Este passo constitui, obviamente, uma resposta à vitória de Donald J. Trump nas Eleições Presidenciais. É sabido que Trump disse, não há muito tempo, que deixaria a Rússia “fazer o que quisesse” com os Aliados que não paguem as suas contribuições para a NATO. Haverá, provavelmente, muito exagero nas palavras de Trump, que quererá sobretudo reduzir a fatura suportada pelos EUA e, ao mesmo tempo, vender mais armamento aos Aliados europeus. Mas estas palavras do empresário que acaba de ser eleito novamente presidente dos Estados Unidos não podem deixar de servir de alerta para os europeus. Caso contrário, corremos o risco de, como disse Enrico Letta, termos um dia de “escolher entre sermos uma colónia dos chineses ou dos americanos”.
Aqui chegados, a primeira pergunta a que os líderes europeus deveriam tentar responder é simples: quais são os interesses estratégicos dos países que integram a União Europeia? E depois agir em conformidade. Sem essa reflexão estratégica, sobre onde estamos e onde queremos chegar - que os EUA, a Rússia e a China já fizeram há muito -, a Europa não sairá do pântano em que se encontra e os anúncios de mais fundos para isto e para aquilo não servirão de muito.
Um barco sem rumo está destinado a naufragar.
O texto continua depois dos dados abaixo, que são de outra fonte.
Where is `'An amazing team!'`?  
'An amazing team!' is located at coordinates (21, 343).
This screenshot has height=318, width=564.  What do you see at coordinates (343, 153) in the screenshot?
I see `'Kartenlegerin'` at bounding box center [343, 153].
Qual é, afinal, o nosso interesse comum? Ter fronteiras seguras a sul e a leste, ou ser um peão num jogo de xadrez jogado por terceiros? Garantir o acesso a fontes de energia seguras, baratas e sustentáveis? Travar a crise migratória? Manter a liberdade de navegação no Atlântico, no Mediterrâneo e no Mar Vermelho, de modo a garantir a segurança do comércio mundial, que é fundamental para o nosso modelo económico?
Para tudo isto precisamos de uma verdadeira Indústria de Defesa à escala europeia, apoiada por políticas públicas que defendam os interesses europeus nesta área, sem vergonha de parecermos protecionistas, pouco “modernos” ou mesmo iliberais. E por que não, se todos os outros blocos fazem o mesmo? Esperemos que a vitória de Trump sirva para a Europa despertar finalmente do seu longo sono e que, sem renegar a Aliança Transatlântica, saibamos garantir a nossa própria segurança.